# Selected text
Carolee Schneeman, Water Light/Water Needle, 1966, GG 6 Anger
Carolee Schneeman, Water Light/Water Needle, 1966, GG 6 Anger

April. The sap is rising. And with desire, comes the anger of frustration. Take the war of insults that has broken out in recent days between the venerable critic and reality television star Jerry Saltz, and the self-styled cultural entrepreneur, advisor and proud art market player, Stefan Simchowitz. Saltz called Simchowitz a ‘middling collector’, ‘gross’ and ‘a Sith Lord’. Simchowitz reacted by calling Saltz ‘a disfigured meat grinder of over inflated, self-deluded, petty and insular insights.’

Gallery Girl digs the sexy undercurrent of this debate. So first on this month’s wishlist is a Jordan Wolfson-style animatronic dancer, currently on view at Wolfson’s show at Zwirner. The robot dancer wears a stripper-style white dress, elbow-length gloves and a crazy mask, stares at viewers (thanks to face recognition software) and lip-syncs to Robin Thicke. Mmm. I’d lock the robot, Saltz and Simchowitz in a darkened room and let nature happen. Incidentally Wolfson also has a show opening as part of the Glasgow International at the McLellan Galleries.

Anger can be sexy and blokey, like Jerry and Stefan’s, but it can also be righteous and feminist, in which case it is a good thing. The belated first solo show of 70s feminist artist Carolee Schneeman finishes shortly at Hales Gallery. Schneeman famously pulled a feminist text from her vagina in the 1975 work ‘Interior Scroll’. To celebrate, second on my wish-list is a month’s supply of ‘Big Bob’ burgers from Brazilian burger chain Bob’s which are wrapped in edible paper.’ Não dá para controlar!’ as they say in that part of the world. Not quite the same as a vaginal scroll, but you get the idea.

# Items

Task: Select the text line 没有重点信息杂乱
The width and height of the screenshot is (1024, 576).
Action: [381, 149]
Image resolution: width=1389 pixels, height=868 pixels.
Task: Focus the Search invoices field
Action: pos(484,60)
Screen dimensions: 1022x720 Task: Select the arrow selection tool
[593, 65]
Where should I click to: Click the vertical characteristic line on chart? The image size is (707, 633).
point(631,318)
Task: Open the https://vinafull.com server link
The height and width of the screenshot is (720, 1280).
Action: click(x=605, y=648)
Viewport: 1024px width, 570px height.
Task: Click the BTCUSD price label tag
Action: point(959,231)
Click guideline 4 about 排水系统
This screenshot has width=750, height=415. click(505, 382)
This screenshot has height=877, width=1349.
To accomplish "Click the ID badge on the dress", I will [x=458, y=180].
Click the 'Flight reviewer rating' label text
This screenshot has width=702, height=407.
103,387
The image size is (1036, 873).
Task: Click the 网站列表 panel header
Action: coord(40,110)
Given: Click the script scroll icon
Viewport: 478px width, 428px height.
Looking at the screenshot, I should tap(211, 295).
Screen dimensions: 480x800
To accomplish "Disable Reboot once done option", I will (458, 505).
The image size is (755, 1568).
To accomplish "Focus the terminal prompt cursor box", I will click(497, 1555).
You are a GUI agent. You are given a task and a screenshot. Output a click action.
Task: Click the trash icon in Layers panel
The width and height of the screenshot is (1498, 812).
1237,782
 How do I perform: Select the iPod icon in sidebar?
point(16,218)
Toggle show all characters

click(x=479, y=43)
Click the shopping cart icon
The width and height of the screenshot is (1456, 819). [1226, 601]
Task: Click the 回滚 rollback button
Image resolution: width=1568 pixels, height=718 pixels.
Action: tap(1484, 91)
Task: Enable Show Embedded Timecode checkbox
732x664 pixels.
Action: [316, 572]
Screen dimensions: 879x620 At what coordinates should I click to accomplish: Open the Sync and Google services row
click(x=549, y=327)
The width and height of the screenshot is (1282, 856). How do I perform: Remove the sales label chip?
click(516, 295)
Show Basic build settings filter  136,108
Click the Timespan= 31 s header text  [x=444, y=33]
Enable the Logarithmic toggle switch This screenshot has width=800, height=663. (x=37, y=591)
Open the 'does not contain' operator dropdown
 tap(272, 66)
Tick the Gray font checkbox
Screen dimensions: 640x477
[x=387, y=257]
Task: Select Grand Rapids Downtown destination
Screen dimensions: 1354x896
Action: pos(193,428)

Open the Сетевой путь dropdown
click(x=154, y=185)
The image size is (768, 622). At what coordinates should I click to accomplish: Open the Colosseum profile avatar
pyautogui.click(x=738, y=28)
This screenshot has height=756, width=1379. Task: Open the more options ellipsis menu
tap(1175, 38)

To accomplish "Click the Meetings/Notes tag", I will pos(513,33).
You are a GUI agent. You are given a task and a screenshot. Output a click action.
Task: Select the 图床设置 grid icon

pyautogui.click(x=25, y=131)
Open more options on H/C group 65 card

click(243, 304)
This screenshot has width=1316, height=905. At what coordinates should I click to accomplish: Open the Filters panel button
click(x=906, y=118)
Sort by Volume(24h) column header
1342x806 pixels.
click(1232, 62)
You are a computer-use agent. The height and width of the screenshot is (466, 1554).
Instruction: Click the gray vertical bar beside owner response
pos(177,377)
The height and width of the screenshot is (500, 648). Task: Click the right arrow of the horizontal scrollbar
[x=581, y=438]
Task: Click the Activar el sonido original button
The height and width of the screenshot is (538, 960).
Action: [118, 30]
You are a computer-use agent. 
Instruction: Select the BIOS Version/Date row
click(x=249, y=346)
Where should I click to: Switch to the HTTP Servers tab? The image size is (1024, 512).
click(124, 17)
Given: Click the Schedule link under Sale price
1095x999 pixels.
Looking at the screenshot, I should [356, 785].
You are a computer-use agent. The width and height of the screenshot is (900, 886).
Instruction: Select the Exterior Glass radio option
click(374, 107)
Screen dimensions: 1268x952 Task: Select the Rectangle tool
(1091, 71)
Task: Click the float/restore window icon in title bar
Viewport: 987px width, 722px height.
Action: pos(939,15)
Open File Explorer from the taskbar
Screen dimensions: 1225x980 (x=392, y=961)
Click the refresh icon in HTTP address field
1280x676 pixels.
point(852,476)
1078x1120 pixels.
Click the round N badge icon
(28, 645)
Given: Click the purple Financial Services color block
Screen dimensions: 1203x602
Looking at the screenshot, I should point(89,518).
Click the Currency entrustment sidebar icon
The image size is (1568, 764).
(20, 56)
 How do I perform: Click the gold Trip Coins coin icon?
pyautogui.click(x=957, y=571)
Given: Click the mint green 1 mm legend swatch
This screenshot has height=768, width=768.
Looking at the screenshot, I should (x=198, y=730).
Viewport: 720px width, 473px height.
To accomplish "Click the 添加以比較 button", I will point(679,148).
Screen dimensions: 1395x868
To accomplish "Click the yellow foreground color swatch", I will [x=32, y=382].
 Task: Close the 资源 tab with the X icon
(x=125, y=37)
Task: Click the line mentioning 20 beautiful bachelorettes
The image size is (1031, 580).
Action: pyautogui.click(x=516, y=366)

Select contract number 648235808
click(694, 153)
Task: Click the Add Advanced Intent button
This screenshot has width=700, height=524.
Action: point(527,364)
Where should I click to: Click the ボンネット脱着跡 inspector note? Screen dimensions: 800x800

# Written task A
Condense the paragraph of the Gallery Girl column on anger that begins "April. The sap is rising." into two or three sentences, keeping its main facts.
# Written task B
Carry the Gallery Girl column on anger forward from its final sentence with the next part.

# Result A
In April, a war of insults broke out between the critic and reality television star Jerry Saltz and the self-styled cultural entrepreneur, advisor and art market player Stefan Simchowitz. Saltz called Simchowitz a "middling collector," "gross" and "a Sith Lord." Simchowitz called Saltz "a disfigured meat grinder of over inflated, self-deluded, petty and insular insights."

# Result B
I shall munch on a couple whilst strolling down to fellow London gallerist Richard Saltoun, whose show of Valie Export will also hopefully contain more feminist righteous anger. Then there’s also high-minded academic anger at the flippancy (geddit?) of the art world. And so next on my wish-list is a worthy tome just released by Goldsmiths academics Irit Rogoff and Gavin Butt called Visual Cultures as SeriousnessBeing academics Rogoff and Butt talk about obscure artists who the rest of us have no interest in, and they probably haven’t even heard of Oscar Murillo but at least they write angry-but-sexy bits. So according to Rogoff, museum shows have dumbed down to the point presenting an artist’s oeuvre as ‘a fully completed entity which can be entered frontally’. Woof!

And finally there’s the anger that comes from love going wrong. After her tempestuous marriage to our own Russell Brand, it seems that poor Kate Perry has broken up with naughty singer John Mayer and to channel her post-break-up anger is reportedly going to dye her hair green and become an art collector. She made this announcement at the MoCA Anniversary gala. So I’ll be sending Katy the final item on this month’s wishlist, Chris Hedges’ book ‘The Empire of Illusion: The End of Literacy and the Triumph of Spectacle’ that I first noticed pictured on Stefan Simchowitz’s Instagram feed. As Hedges says, ‘Sadism dominates the culture.’ The sap is indeed rising.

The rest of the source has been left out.